Gather all lines in the entries that include the word "computer".
**********
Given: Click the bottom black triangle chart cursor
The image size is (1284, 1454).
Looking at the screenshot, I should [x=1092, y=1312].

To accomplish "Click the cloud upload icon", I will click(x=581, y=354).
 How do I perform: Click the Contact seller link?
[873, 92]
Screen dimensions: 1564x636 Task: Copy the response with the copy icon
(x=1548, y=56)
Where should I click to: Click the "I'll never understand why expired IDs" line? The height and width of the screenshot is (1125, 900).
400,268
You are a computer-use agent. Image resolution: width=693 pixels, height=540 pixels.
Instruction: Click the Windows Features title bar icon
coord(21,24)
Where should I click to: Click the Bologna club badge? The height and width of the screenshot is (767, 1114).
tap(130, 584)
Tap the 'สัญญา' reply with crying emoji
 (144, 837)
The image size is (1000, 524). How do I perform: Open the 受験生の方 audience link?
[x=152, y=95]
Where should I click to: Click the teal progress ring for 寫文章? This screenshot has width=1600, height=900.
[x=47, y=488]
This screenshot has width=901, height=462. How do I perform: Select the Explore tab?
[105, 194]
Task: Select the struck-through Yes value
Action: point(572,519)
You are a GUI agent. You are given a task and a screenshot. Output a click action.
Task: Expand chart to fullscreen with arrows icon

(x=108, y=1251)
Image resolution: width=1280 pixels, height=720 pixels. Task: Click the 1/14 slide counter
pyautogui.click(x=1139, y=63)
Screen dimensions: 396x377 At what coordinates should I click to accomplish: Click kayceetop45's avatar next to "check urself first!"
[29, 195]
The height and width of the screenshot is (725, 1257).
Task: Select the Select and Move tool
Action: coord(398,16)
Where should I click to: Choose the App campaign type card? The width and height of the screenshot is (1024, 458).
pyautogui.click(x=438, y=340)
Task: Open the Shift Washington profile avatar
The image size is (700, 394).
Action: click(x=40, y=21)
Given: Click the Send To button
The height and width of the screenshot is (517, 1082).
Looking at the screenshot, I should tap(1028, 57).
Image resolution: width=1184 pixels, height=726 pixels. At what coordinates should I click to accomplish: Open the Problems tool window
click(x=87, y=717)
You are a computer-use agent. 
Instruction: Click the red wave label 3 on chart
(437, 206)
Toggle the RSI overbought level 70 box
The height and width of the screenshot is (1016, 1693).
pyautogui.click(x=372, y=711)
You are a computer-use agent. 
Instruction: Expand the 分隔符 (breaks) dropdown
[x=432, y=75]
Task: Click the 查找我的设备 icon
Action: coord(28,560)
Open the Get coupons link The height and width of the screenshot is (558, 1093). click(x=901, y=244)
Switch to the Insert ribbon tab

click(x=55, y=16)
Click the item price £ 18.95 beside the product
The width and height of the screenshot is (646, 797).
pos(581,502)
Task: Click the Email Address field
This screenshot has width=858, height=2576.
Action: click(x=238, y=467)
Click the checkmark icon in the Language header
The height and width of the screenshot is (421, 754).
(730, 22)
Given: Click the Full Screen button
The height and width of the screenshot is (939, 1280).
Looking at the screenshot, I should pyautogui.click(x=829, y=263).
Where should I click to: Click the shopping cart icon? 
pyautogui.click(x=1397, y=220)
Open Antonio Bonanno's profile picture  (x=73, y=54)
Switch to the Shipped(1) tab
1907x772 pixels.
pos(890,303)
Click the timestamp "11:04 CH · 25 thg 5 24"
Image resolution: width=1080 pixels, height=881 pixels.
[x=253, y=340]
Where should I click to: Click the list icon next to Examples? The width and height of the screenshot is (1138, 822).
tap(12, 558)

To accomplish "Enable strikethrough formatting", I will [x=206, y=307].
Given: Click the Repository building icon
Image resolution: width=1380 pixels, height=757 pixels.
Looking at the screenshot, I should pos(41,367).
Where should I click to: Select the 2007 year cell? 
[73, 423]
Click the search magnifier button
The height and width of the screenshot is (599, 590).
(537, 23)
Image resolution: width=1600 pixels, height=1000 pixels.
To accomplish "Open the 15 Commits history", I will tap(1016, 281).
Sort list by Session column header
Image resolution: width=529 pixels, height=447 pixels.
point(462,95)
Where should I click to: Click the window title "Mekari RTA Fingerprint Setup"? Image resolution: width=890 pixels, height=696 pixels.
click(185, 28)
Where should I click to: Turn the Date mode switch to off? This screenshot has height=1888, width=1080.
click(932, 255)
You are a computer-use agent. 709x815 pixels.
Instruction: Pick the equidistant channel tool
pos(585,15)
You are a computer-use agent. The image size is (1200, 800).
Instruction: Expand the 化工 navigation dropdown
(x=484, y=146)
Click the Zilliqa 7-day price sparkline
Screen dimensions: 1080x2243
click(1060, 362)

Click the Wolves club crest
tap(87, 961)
**********
## Result of this task:
You are a computer-use agent. Image resolution: width=693 pixels, height=540 pixels.
You are a computer-use agent. 
You are a computer-use agent. 
You are a computer-use agent. 709x815 pixels.
You are a computer-use agent. The image size is (1200, 800).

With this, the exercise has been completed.